The photoreactive amino acids are metabolically incorporated into the expressed proteins of actively growing cells by incubating cells in limiting media without methionine and leucine but containing Photo-Leucine and Photo-Methioinine amino acids.
Proteins containing the photoreactive analogs readily crosslink upon activation with UV light (365 nm) using a common laboratory UV lamp (Figure 2 and Table).
Crosslinked protein complexes can be detected by reduced SDS-PAGE mobility followed by Western blotting.

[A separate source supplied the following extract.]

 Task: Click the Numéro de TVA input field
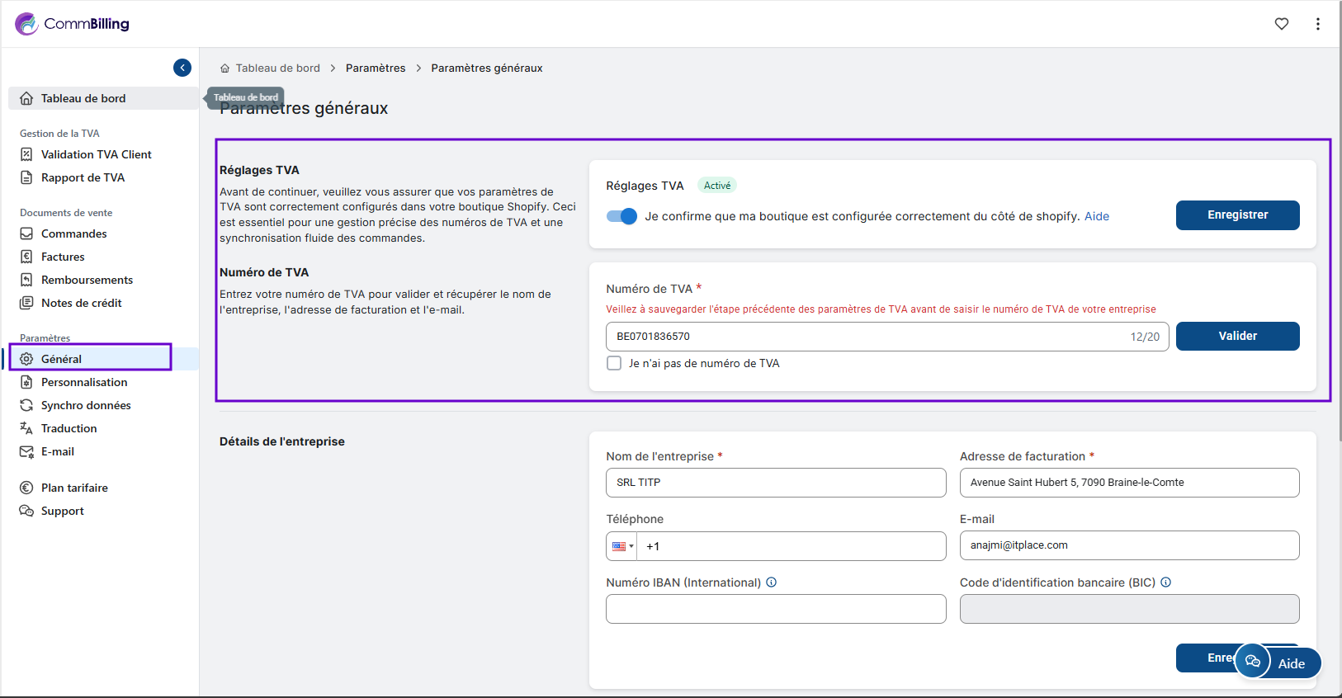(867, 337)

In Vivo Crosslinking of Live Cells
To demonstrate photoreactive crosslinking in live cells, HeLa cells were treated with Photo-Leucine and Photo-Methionine before photoactivation with UV light. For comparison, HeLa cells were also crosslinked using formaldehyde, DSG, and DSS. Treated cells were then lysed and analyzed by SDS-PAGE and Western blotting using an antibody against the homodimeric transcription factor Stat3.
Samples were normalized for protein amount and probed with antibodies against GAPDH and beta-actin to verify equal loading. Addition of the photoreactive amino acids did not adversely affect overall protein levels or antibody epitope recognition after Western blotting (Figure 3A).

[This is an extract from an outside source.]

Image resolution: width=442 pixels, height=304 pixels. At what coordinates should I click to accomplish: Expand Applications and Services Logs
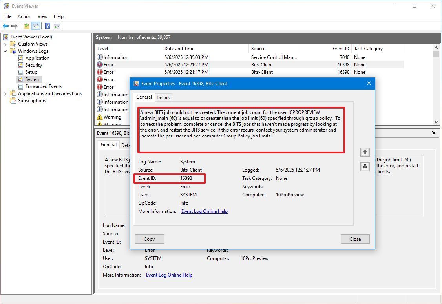tap(5, 93)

Formaldehyde was unsuccessful in crosslinking any Stat3 dimers and even resulted in reduced Stat3 monomers, most likely caused by decreased solubility of Stat3 after nonspecific crosslinking. For the photoreactive amino acids, crosslinked products were easily observed in UV-treated samples compared to mock-treated controls. The homobifunctional NHS esters DSG and DSS were also able to efficiently crosslink Stat3. They, however, produced dimers having slightly different SDS-PAGE mobility than the photoreactive amino acid-crosslinked product.
This difference may be caused by the various amino acids involved in crosslinking: leucine and methioinine vs. lysine and arginine. Consequently, photoreactive amino acids and NHS esters are complementary crosslinking approaches; one or the other may work better depending on the amino acids required for specific protein interaction domains.
To quantify and compare the effects of the different crosslinking methods on protein solubility, the protein concentrations of the resulting cell lysates were determined using the Thermo Scientific Pierce® BCA protein assay and normalized to mock-treated controls.